Topics: This course provides an introduction to computational linguistics, from morphology (word formation) and syntax (sentence structure) to semantics (meaning), and natural language processing applications such as parsing, machine translation, generation and dialog systems.
Objectives: At the end of this course, students should have a good understanding of the research questions and methods used in different areas of natural language processing. Students should also be able to use this knowledge to implement simple natural language processing algorithms and applications. Students who take this course for 4 hours credit should also be able to understand and evaluate original research papers in natural language processing that build on and go beyond the textbook material covered in class.
Readings: Many of our readings will come from the forthcoming 3rd edition of Jurafsky and Martin's Speech and Language Processing textbook.

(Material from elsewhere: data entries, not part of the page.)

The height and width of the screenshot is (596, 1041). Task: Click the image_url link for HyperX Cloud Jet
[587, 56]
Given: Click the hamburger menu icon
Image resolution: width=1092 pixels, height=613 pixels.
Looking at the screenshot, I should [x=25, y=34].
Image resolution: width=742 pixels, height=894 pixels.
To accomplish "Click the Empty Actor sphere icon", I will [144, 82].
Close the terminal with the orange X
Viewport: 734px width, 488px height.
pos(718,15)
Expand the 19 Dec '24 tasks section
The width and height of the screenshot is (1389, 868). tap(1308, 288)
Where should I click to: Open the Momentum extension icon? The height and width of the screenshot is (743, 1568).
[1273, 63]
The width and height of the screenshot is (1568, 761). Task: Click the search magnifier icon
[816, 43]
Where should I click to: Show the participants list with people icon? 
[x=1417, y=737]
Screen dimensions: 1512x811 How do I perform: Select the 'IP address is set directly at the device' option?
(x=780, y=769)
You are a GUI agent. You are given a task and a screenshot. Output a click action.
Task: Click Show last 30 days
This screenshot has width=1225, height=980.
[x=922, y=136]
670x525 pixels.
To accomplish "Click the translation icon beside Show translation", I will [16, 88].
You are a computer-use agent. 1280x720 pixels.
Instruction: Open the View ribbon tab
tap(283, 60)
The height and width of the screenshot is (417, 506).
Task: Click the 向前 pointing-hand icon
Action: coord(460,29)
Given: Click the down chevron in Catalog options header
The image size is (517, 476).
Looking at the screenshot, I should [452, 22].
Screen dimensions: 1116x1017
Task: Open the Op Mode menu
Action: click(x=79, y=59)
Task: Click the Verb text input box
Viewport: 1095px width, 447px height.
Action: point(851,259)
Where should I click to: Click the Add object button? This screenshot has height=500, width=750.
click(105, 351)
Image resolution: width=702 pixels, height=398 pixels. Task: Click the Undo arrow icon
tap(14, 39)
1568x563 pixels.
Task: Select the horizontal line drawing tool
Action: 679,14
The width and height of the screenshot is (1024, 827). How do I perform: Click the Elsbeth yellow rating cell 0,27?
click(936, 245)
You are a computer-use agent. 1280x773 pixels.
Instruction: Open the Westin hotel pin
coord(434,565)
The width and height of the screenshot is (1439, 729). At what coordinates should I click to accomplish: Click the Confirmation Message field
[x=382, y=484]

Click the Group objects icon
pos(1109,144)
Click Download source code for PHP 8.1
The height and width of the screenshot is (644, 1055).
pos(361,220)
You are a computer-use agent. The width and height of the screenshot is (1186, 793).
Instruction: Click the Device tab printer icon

You can find PDFs of many chapters on that website. The 2nd edition used to be a required text for this class, and you may still find it useful (you may also want to check the errata pages). There are two copies of the 2nd edition on reserve at Grainger for this class. Required readings are listed on the Syllabus page along with the slides for each lecture.
Target audience and prerequisites: Advanced undergraduates and graduates with a background in formal language and automata theory (CS374 or equivalent). Programming experience is necessary for the assignments. The required programming language for all assignments is Python 3.5. Prior exposure to linguistics is not required.